The industrial consultants Secafi have calculated a €20 million investment would be necessary to make the agricultural tyre section viable. Wamen has approached a conservative European Union parliamentarian, Phillippe Boulland, and Socialist Party regional and departmental government leaders for funding for the Scop—the very forces carrying out the savage attack on workers in France and Europe.
Significantly, the previous day, when lobbying a meeting of Goodyear France’s Central Works Committee (CCE) discussing the arrangements for the closure of the site, 300 Amiens-Nord workers, under the direction of the union, did not confront the police guarding the company’s headquarters near Paris as they had on two previous occasions. Instead of throwing eggs they pelted the cops with roses.
This was a peace gesture to the Socialist Party government, which is preparing harsh repression against the mass resistance to austerity and sackings. Minister of the Interior Manuel Vals gave instructions on January 30 to the SDIG police intelligence service to “closely” follow developments at troubled companies where labor unrest could break out. The order called for police to monitor plans for labor actions and watch out for “threats to production in the event of a radicalization of the conflict.” It noted, “In an economic downturn … it is important to closely monitor the situation in vulnerable companies or sectors.” (See: “French government prepares repression against workers”)
The CGT supported the election of Hollande and is committed to its nationalist program of making French capitalism more “competitive” through a historic attack on the social position and achievements of the working class.
It is clear from the 50th Congress, which took place between March 18 and 22, that the CGT is promoting cooperatives as a means of preventing workers’ struggles from challenging the government and the capitalist system it supports.
The CGT gave great prominence to the Amiens-Nord Scop as a means of fighting unemployment.
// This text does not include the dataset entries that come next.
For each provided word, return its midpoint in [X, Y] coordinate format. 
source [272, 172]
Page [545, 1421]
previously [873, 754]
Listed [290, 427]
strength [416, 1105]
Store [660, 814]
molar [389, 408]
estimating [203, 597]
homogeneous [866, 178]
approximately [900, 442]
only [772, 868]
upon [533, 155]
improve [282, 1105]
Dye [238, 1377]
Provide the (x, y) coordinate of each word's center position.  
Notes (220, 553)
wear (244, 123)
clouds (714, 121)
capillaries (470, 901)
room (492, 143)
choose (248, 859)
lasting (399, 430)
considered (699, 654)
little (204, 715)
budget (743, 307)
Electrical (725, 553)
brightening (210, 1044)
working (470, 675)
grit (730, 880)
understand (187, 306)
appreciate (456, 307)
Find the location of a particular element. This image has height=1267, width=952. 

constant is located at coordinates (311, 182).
The Communist Party paper l’Humanité on March 19 enthused, “More and more firms in struggle are considering forming Scops to free themselves from shareholders and purely financial considerations”. It mentions several supposedly “perfectly viable” cooperatives represented at the congress, asserting that the CGT proposal at Amiens-Nord “would be saving some of its 1,200 jobs. The idea is attractive and is posed more and more as a concrete means of resistance to the logic of neo-liberal economics.”
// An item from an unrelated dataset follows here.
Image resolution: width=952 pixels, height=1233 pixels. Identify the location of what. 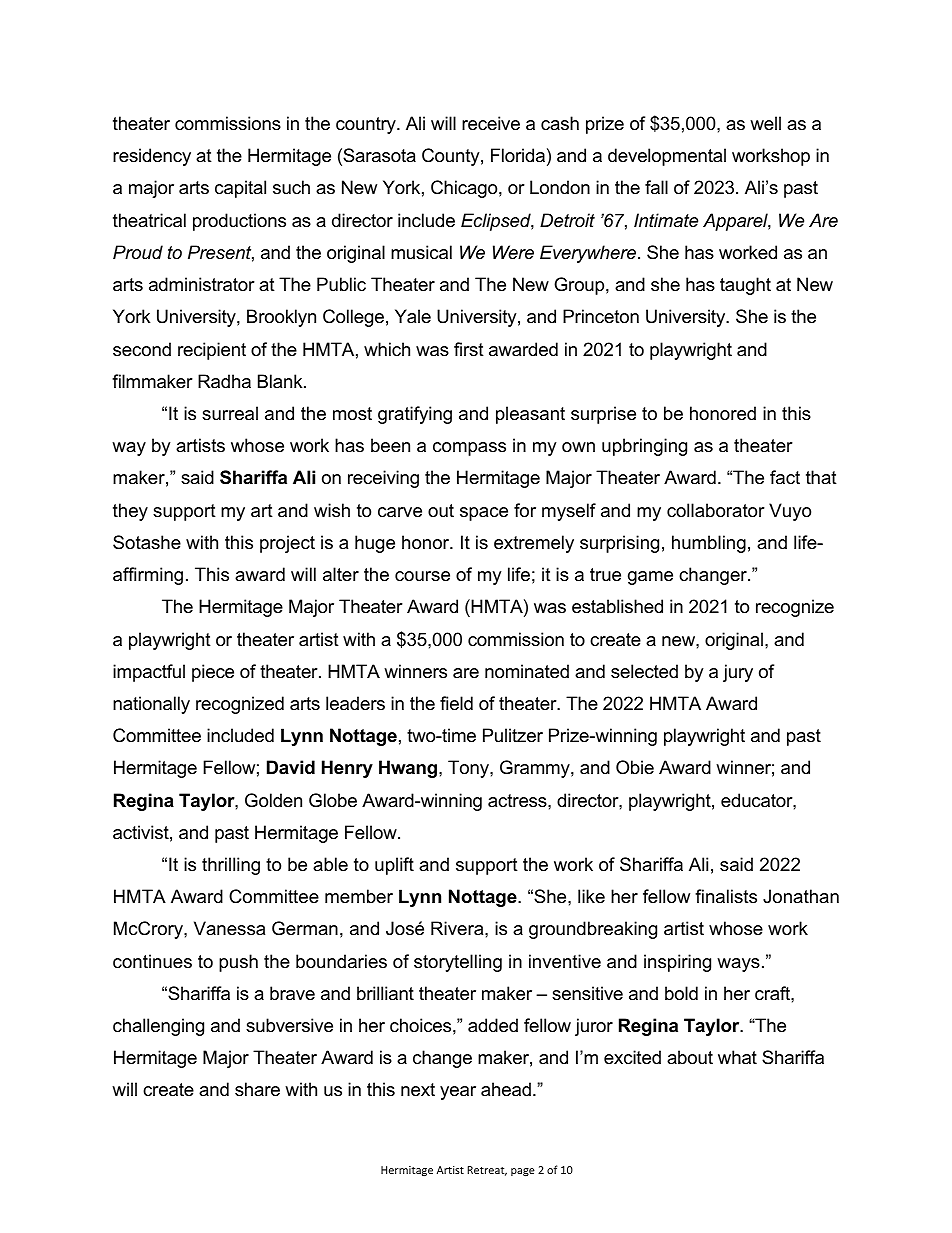
(737, 1057).
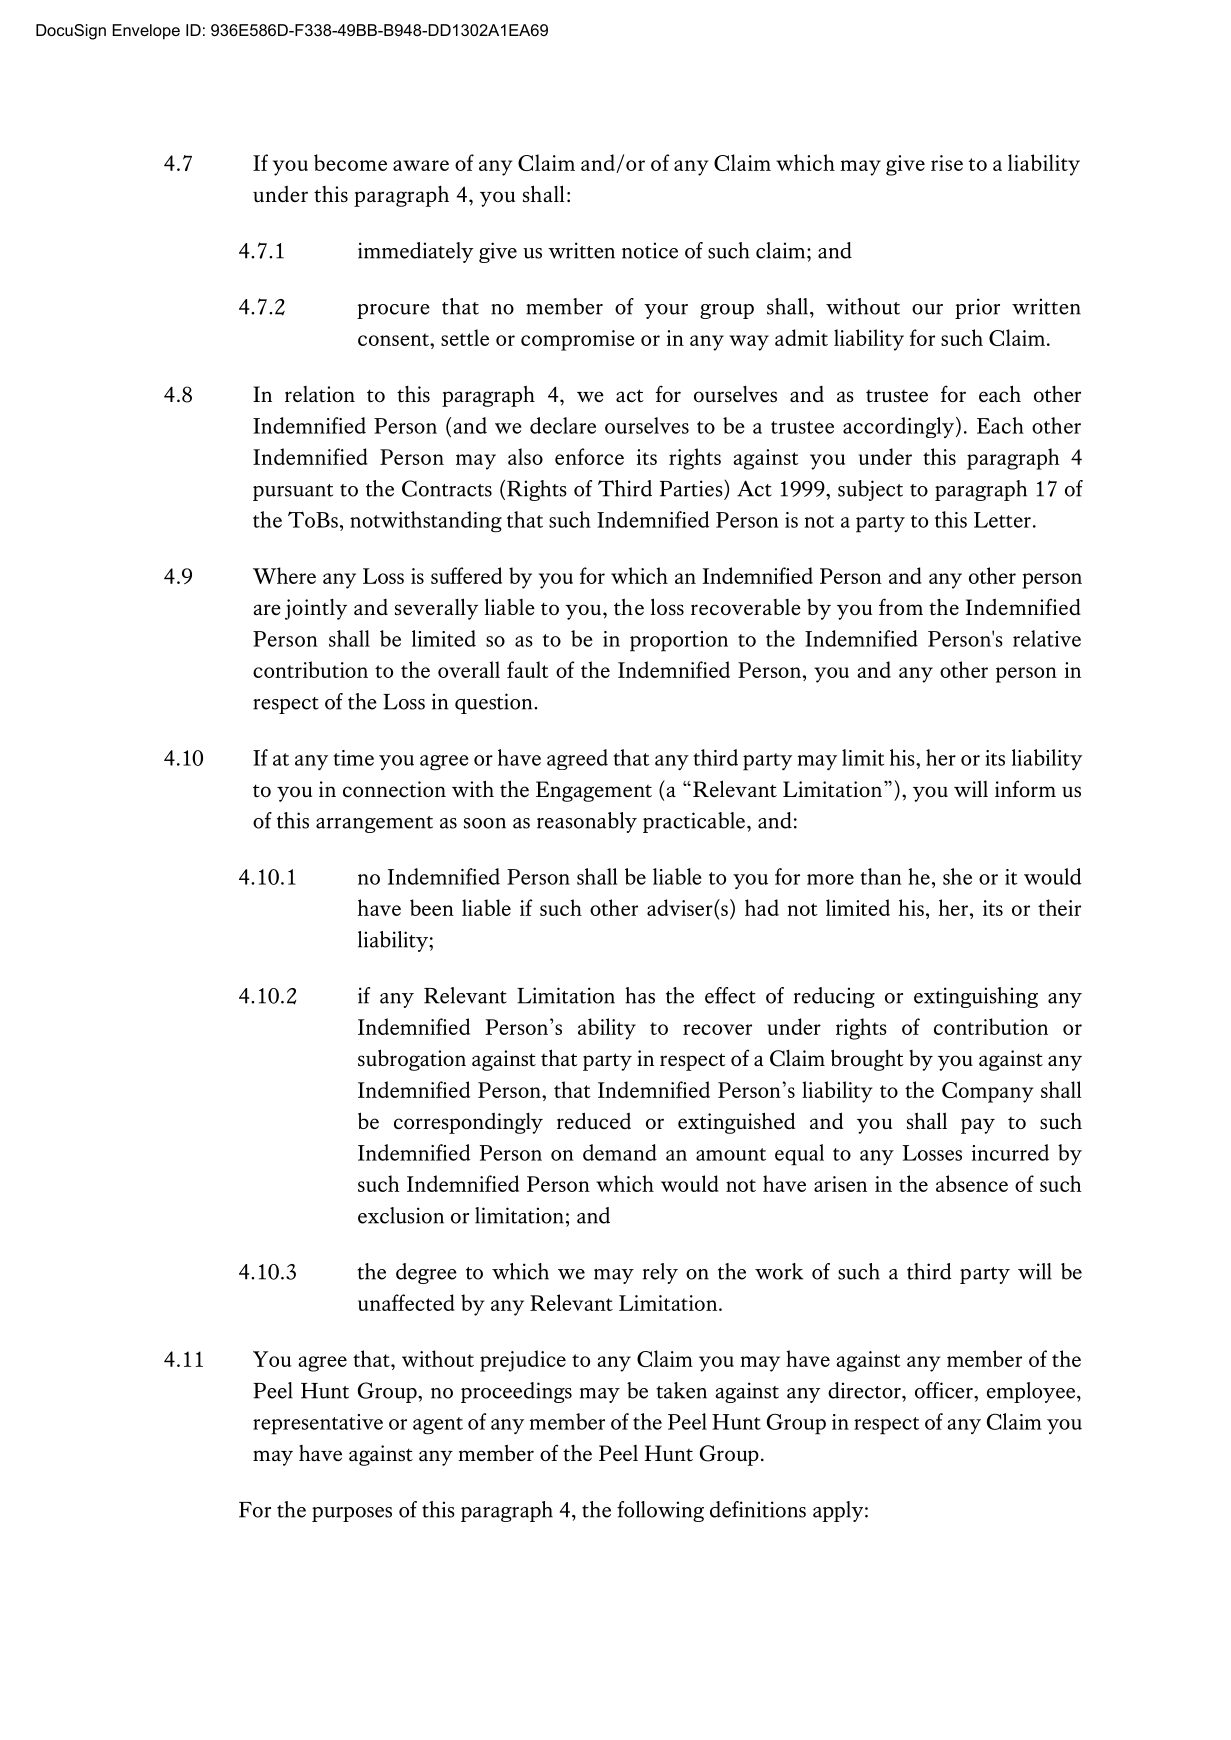  Describe the element at coordinates (640, 995) in the screenshot. I see `has` at that location.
The Stalinist daily on March 12 cites the Hélio-Corbeil printers as an example of what “the trade unions are proposing” but has to admit that Helio workers had to give up €1.8 million to continue production. Out of the 120 workers still at the factory, 80 agreed to invest 3 months’ salary and their redundancy money—€5,000 per person. They are also obliged to take out loans from their regional council, the Cooperative Credit bank and the arms manufacturer Dassault, which they must pay back.
Helio’s former CGT leader, Bruno Arsa, now the manager, earns the highest wage in the firm and asks, “How can a trade union—when the workers have formed a Scop—become a real anti-capitalist force?”